10.2.2 Format Strings

As an alternative to concatenation, we can use a format string to dynamically compile a string.

Recall that we are not able to concatenate strings with non-string datatypes such as numbers. To overcome this limitation, we could use string conversion function, or more commonly, a format string.

The format string allows us to inject one or more variables into a string.

To implement a format string, we need the letter f immediately preceding the string. And we need curly braces ({}) inside the string.
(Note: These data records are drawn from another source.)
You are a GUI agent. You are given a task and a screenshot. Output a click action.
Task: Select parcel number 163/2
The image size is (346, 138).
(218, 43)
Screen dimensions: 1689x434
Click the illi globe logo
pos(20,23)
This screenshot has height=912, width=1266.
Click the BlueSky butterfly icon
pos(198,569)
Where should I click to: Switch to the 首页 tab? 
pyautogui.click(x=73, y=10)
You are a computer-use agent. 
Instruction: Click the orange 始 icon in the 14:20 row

This allows us to inject a variable inside the curly braces:

price = 4.5
print(f"PRICE: ${price}")
PRICE: $4.5

We can use a formatting directive such as :.2f to format a number to two decimal places, for example to format a number as US Dollars (USD):

price = 4.5
print(f"PRICE: ${price:.2f}")
PRICE: $4.50

A formatting directive such as :, to use a thousands separator:

shares = 120000
print(f"SHARES: {shares:,}")
SHARES: 120,000

Notice, it is possible to inject multiple variables in the format string, and to mix and match formatting directives:

price = 4.5
shares = 120000
stake = price * shares
print(f"PRICE: ${price:.2f} | SHARES: {shares:,} | STAKE: ${stake:,.2f}")
PRICE: $4.50 | SHARES: 120,000 | STAKE: $540,000.00

10.2.3 Case Manipulation

Converting to all uppercase:

"hello WorlD".upper()
'HELLO WORLD'

Converting to all lowercase:

"hello WorlD".lower()
'hello world'

Converting to title case, where the first letter of each word is capitalized:

"hello WorlD".title()
'Hello World'

10.2.4 Substring Checking

We can use the inclusion operator to perform substring checking:

"h" in "hello world"
True

Note this is case sensitive:

"H" in "hello world"
False

10.2.5 Substring Replacement

It is possible to replace all instances of a substring within a larger string:

"hello world. as the world turns.".replace("world", "globe")
'hello globe. as the globe turns.'

10.2.6 Length Checking

A string is like a list of individual characters.

Like a list, we can use the len function to count the number of characters in a string:

len("HELLO WORLD")
11

10.2.7 String Indexing and Slicing

Similar to list operations, we can use indices to reference a specific character in the string, or a sequence of characters (i.e. string slicing):

"HELLO WORLD"[0]
'H'
"HELLO WORLD"[0:5]
'HELLO'

10.2.8 String Splitting

The split method will split a string on a designated delimiter:

"hello world".split(" ")
['hello', 'world']
"first | second | third".split(" | ")
['first', 'second', 'third']